When I worked in the beauty business, there was a competitor that was doing a lot of things right: Great store environment, great name, great product lines and great customer service. But they picked a bad location. As a result, the foot traffic wasn’t there. So in desperation, they brought in jewelry to try to attract more customers. Next was a smattering of clothing. But now, instead of walking into this cool, contemporary beauty experience, you walked into a world bazaar. Wrong move for the brand.
THE REAL WORLD RETAILING TAKEAWAY
Great brands operate at a higher level.
They don’t change the essence of who they are as the business changes. That’s backward and that’s why companies fail. Instead, they make sure that they direct how the business changes so that it fits with the brand, from the new lines they bring in, to the employees they hire, to the competing company that they purchase, every move has to fit through the brand filter.

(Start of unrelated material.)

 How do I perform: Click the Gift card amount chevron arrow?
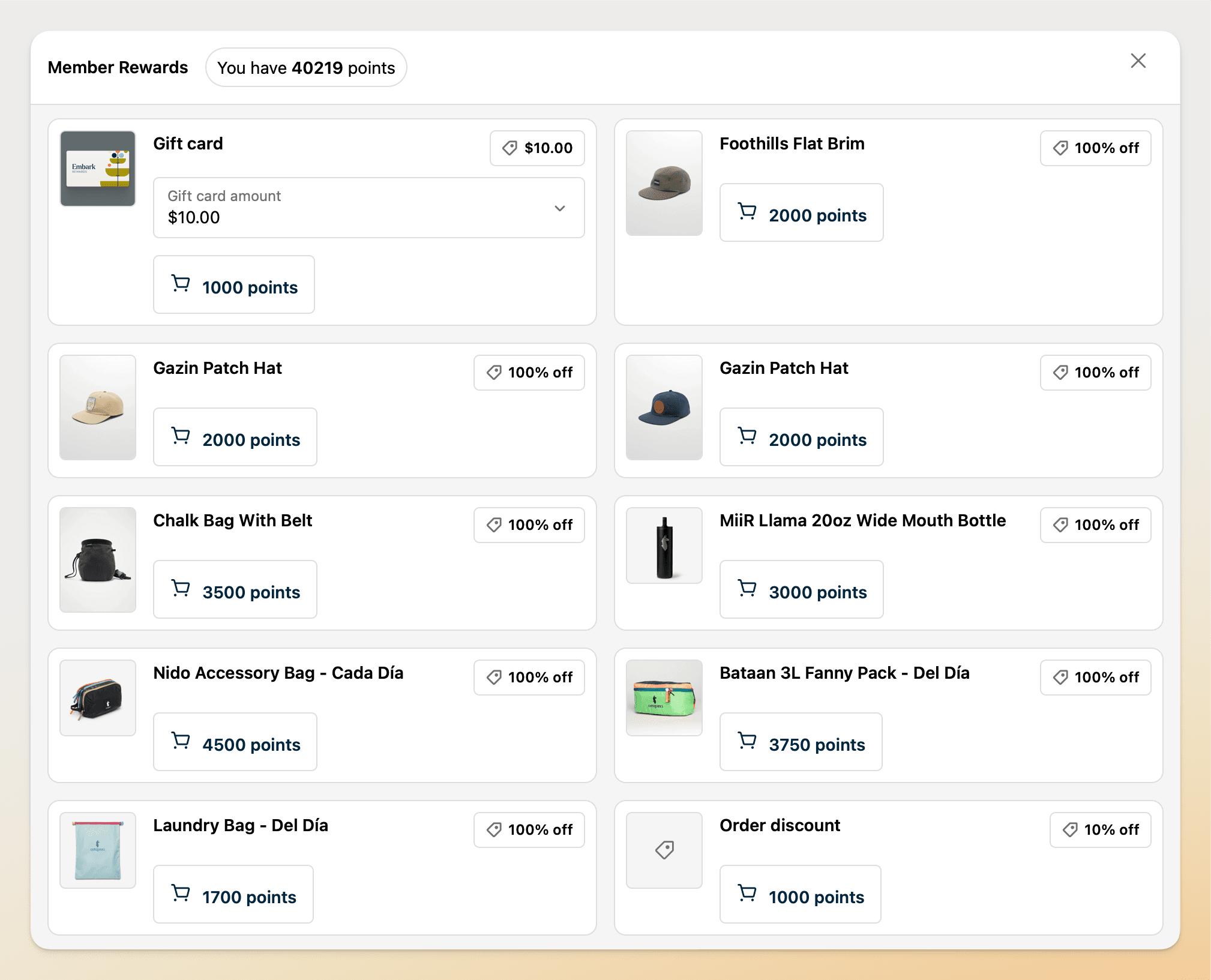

The rebranding of the company discussed above has to take place in a way that they find or determine the essence of the brand (their filter, their umbrella that everything fits under) so that as the company grows, it stays true to what it is. If it doesn’t, then the various divisions of the company won’t make sense to their internal staff and more importantly, to their customers and clients.
The beauty store move is just desperation. They picked a bad location and there isn’t anything that’s ever going to counteract that. They eventually ended up closing, and having a liquidation sale on their beauty products, jewelry, clothing and whatever else they were selling in the world bazaar.
Stay true to who you are and what your customers know you to be. It might not make sense in the short term but for the long-term viability and growth of the company as well as the price you can command when you want to sell, having a solid brand substantially increases the longevity and value of the company.